A pergunta de Marco Aurélio sobre opinião alheia e julgamento próprio expõe uma contradição: uma pessoa pode conhecer seus esforços, intenções e limites e, ainda assim, permitir que um comentário externo pese mais do que tudo o que sabe sobre si. Isso ocorre porque buscamos aprovação como se os outros enxergessem nosso interior com mais clareza, embora muitas vezes conheçam apenas uma parte, um gesto ou um resultado. No Livro XII, seção 4, das Meditações, Marco Aurélio observa que cada homem ama a si mesmo mais do que aos demais, mas atribui menos valor à própria opinião sobre si do que à opinião dos outros.

Essa contradição pode ser organizada em quatro pontos e não defende uma autoestima fechada a qualquer crítica. O estoicismo valoriza exame de consciência e responsabilidade, e o ponto é estabelecer um critério interno capaz de avaliar elogios e críticas em vez de absorvê-los automaticamente. A edição digital das Meditações no MIT Classics apresenta a pergunta ao lado de reflexões sobre razão e conduta. Para Marco Aurélio, o julgamento próprio merece confiança quando se orienta por caráter, evidências e dever, não apenas por vontade de se sentir bem.

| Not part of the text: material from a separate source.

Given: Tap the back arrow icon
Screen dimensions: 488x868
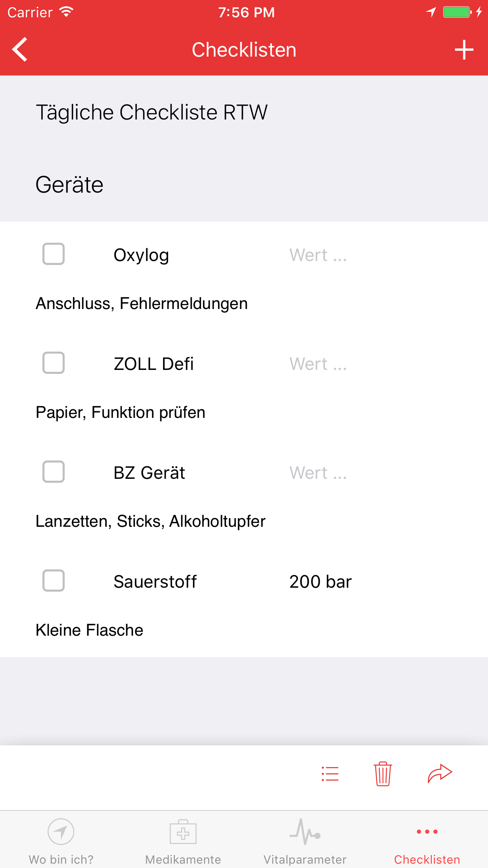Looking at the screenshot, I should point(20,50).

A busca por um equilíbrio entre escutar críticas e conservar um critério interno é fundamental. Uma crítica útil costuma trazer fato, exemplo e possibilidade de mudança, enquanto uma opinião vaga apenas classifica a pessoa. Separar essas duas formas permite aprender sem transformar cada reação em sentença definitiva. Também ajuda perguntar se o interlocutor conhece o contexto e se demonstra coerência no próprio comportamento. O julgamento interno não precisa ser solitário, mas deve continuar responsável pela escolha final. Marco Aurélio deixou um legado importante com suas Meditações, que continuam a inspirar reflexões sobre o caráter e a conduta humana.